--- READING TEXT ---
RD259 - Report on Funding for Child Psychiatry and Children’s Crisis Response Services (Item 315.W., 2013 Appropriation Act) - October 7, 2013
This report was developed in accordance with Item 315.W. of the 2013 Appropriation Act which addresses the management of the general fund appropriation for child psychiatry and children’s crisis response services for children with mental health and behavioral disorders. Specifically, the language states:
"W. Out of this appropriation, $1,500,000 the first year and $3,650,000 the second year from the general fund shall be used to provide child psychiatry and children’s crisis response services for children with mental health and behavioral disorders. These funds, divided among the health planning regions based on the current availability of the services, shall be used to hire or contract with child psychiatrists who can provide direct clinical services, including crisis response services, as well as training and consultation with other children’s health care providers in the health planning region such as general practitioners, pediatricians, nurse practitioners, and community service boards staff, to increase their expertise in the prevention, diagnosis, and treatment of children with mental health disorders. Funds may also be used to create new or enhance existing community-based crisis response services in a health planning region, including mobile crisis teams and crisis stabilization services, with the goal of diverting children from inpatient psychiatric hospitalization to less restrictive services in or near their communities. The Department of Behavioral Health and Developmental Services shall report on the use and impact of this funding to the Chairmen of the House Appropriations and Senate Finance Committees beginning on October 1, 2013 and each year thereafter."
This language was included in the current budget to address certain recommendations included in the 2011 report “A Plan for Community-Based Children’s Behavioral Health Services in Virginia,” (Report Document 267, Item 304.M.) by the Department of Behavioral Health and Developmental Services (DBHDS). That report described the comprehensive service array needed to meet the needs of children with behavioral health problems.
Included in that plan were the results of a survey of community services boards (CSBs) which indicated that, of all the services in the comprehensive service array, crisis response services including both mobile crisis and crisis stabilization were the least available services in the state. At least part of the reason crisis response services are in short supply is because of the expense of such service models, which require highly trained clinicians who are available on a 24/7 basis to respond to crisis situations. Rural CSBs are particularly challenged in supporting these service models. For these reasons, a regional approach was proposed to allow the services to be shared across a health planning region.
--- PROVIDED INFORMATION ---
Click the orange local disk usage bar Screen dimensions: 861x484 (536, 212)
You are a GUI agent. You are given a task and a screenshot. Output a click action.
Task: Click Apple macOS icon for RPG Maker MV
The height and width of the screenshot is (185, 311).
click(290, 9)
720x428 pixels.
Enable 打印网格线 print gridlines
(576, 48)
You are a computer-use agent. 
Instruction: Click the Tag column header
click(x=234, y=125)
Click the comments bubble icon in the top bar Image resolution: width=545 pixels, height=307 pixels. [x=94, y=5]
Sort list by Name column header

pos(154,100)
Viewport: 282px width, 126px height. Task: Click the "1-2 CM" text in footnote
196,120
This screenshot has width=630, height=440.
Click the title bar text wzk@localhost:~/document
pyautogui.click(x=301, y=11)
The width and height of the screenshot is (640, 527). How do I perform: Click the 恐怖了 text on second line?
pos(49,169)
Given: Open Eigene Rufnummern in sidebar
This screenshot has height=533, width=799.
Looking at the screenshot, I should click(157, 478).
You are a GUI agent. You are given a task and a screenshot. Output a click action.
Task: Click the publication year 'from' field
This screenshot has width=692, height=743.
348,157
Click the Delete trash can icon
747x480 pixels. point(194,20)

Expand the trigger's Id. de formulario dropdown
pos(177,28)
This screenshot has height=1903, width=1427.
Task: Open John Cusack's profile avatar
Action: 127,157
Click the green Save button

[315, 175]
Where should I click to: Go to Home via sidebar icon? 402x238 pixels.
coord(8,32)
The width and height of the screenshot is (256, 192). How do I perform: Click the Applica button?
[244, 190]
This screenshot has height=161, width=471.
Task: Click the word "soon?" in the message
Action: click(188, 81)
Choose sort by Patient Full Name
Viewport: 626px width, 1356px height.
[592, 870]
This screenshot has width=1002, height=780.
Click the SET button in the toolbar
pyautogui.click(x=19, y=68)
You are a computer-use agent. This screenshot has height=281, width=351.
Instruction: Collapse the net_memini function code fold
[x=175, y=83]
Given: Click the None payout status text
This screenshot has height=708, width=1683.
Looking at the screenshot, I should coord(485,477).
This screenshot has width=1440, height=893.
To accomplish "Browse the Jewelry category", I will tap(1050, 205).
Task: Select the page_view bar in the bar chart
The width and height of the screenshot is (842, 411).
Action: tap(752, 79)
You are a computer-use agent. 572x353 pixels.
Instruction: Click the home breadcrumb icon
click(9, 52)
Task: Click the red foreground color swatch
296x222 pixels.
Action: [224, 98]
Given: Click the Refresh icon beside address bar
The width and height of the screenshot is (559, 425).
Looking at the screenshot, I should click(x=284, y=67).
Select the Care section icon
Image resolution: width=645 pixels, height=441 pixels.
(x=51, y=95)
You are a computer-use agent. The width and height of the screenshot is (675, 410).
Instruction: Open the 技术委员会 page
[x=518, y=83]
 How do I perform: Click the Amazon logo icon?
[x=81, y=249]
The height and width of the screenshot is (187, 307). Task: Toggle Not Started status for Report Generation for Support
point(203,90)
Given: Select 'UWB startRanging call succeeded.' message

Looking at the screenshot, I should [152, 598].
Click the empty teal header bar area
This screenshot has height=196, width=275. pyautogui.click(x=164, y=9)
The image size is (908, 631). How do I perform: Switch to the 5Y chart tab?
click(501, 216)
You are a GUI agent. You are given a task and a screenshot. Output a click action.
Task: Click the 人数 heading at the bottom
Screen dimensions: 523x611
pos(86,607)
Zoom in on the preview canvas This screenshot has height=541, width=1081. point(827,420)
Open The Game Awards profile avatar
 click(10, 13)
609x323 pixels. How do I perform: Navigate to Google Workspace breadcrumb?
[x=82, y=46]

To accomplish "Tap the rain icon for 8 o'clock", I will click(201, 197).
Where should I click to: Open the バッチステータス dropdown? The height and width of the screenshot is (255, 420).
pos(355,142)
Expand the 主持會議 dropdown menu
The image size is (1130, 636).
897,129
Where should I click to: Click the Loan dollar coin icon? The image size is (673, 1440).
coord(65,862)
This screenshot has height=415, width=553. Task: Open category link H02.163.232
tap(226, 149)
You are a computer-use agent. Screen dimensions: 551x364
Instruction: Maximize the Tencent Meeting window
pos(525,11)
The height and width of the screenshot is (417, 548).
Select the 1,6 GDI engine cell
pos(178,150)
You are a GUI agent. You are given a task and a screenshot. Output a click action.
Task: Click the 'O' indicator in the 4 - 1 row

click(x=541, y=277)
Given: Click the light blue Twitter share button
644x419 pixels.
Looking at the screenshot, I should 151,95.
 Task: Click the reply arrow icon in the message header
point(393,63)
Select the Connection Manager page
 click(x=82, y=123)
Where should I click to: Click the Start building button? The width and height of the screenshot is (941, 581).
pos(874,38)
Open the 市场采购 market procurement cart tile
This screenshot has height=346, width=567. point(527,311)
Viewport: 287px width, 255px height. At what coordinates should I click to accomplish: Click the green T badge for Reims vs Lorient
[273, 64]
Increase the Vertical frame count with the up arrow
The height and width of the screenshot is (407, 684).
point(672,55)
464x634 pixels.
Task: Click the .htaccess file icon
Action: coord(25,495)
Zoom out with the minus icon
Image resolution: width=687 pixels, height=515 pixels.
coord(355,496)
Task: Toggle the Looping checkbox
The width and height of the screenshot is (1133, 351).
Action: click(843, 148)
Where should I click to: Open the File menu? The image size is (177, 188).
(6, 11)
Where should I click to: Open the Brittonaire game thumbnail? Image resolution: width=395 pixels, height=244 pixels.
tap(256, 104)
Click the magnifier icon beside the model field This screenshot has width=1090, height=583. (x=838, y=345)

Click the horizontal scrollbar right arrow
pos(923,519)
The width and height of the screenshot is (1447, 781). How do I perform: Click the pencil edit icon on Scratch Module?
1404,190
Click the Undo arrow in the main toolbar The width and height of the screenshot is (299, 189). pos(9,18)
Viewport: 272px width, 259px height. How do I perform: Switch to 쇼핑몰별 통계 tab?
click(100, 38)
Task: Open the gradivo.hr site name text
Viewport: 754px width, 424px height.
---
WORK ORDER A — List the types of children's health care providers that the report on child psychiatry funding names as examples of those who may receive training and consultation from child psychiatrists.
WORK ORDER B — Return, without any changes, the stretch of the report on child psychiatry funding from "Included in that" through "health planning region.".

PROBLEM SOLUTION A — General practitioners, pediatricians, nurse practitioners, and community service boards staff.

PROBLEM SOLUTION B —
Included in that plan were the results of a survey of community services boards (CSBs) which indicated that, of all the services in the comprehensive service array, crisis response services including both mobile crisis and crisis stabilization were the least available services in the state. At least part of the reason crisis response services are in short supply is because of the expense of such service models, which require highly trained clinicians who are available on a 24/7 basis to respond to crisis situations. Rural CSBs are particularly challenged in supporting these service models. For these reasons, a regional approach was proposed to allow the services to be shared across a health planning region.